The top 10 percent no longer takes in one-third of our income — it now takes half.  Whereas in the past, the average CEO made about 20 to 30 times the income of the average worker, today’s CEO now makes 273 times more.  And meanwhile, a family in the top 1 percent has a net worth 288 times higher than the typical family, which is a record for this country.”

President Obama is expected to further make his case for strategies to reduce income inequality tomorrow in his State of the Union address.

Yet, these strategies are likely to face huge obstacles. Congress is unwilling to increase income taxes on the wealthy or make changes to current estate tax laws.

And many of the elite are fighting back as well, suggesting that they have been unjustly demonized.
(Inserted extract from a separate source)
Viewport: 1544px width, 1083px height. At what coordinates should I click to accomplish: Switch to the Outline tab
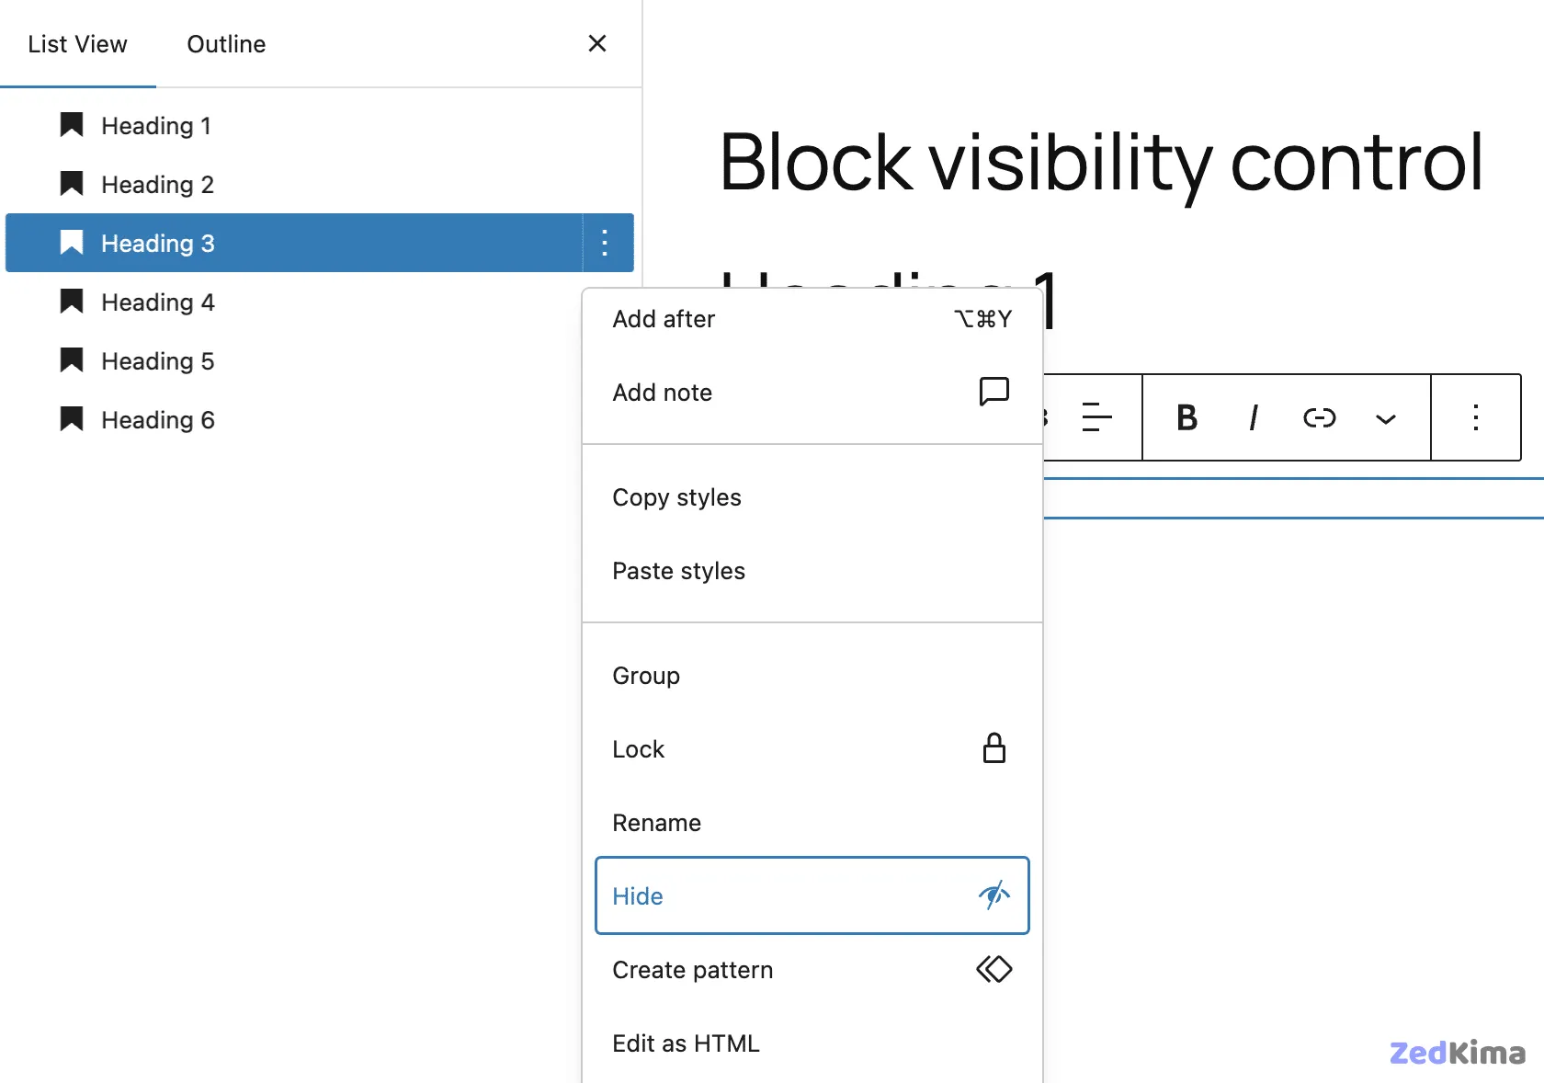225,43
Venture capitalist Thomas Perkins, for instance, took heat after comparing his perceived demonization of the rich to the persecution of the Jews in Nazi Germany.

“Writing from the epicenter of progressive thought, San Francisco, I would call attention to the parallels of fascist Nazi Germany to its war on its “one percent,” namely its Jews, to the progressive war on the American one percent, namely the “rich,” Perkins wrote in a column in the Wall Street Journal.

Forbes magazine contributor Harry Binswanger goes even further, citing that it’s time for the 99% to give back to the 1%.

“It is “the community” that should give back to the wealth-creators. It turns out that the 99% get far more benefit from the 1% than vice-versa…… For their enormous contributions to our standard of living, the high-earners should be thanked and publicly honored. We are in their debt.”

With these types of attitudes it appears that income inequality will only continue to worsen.

BMWK, what do you think? Should the rich bear responsibility for helping the less fortunate? Does society have a responsibility to redistribute wealth through taxes and other means when wealth inequality becomes so skewed?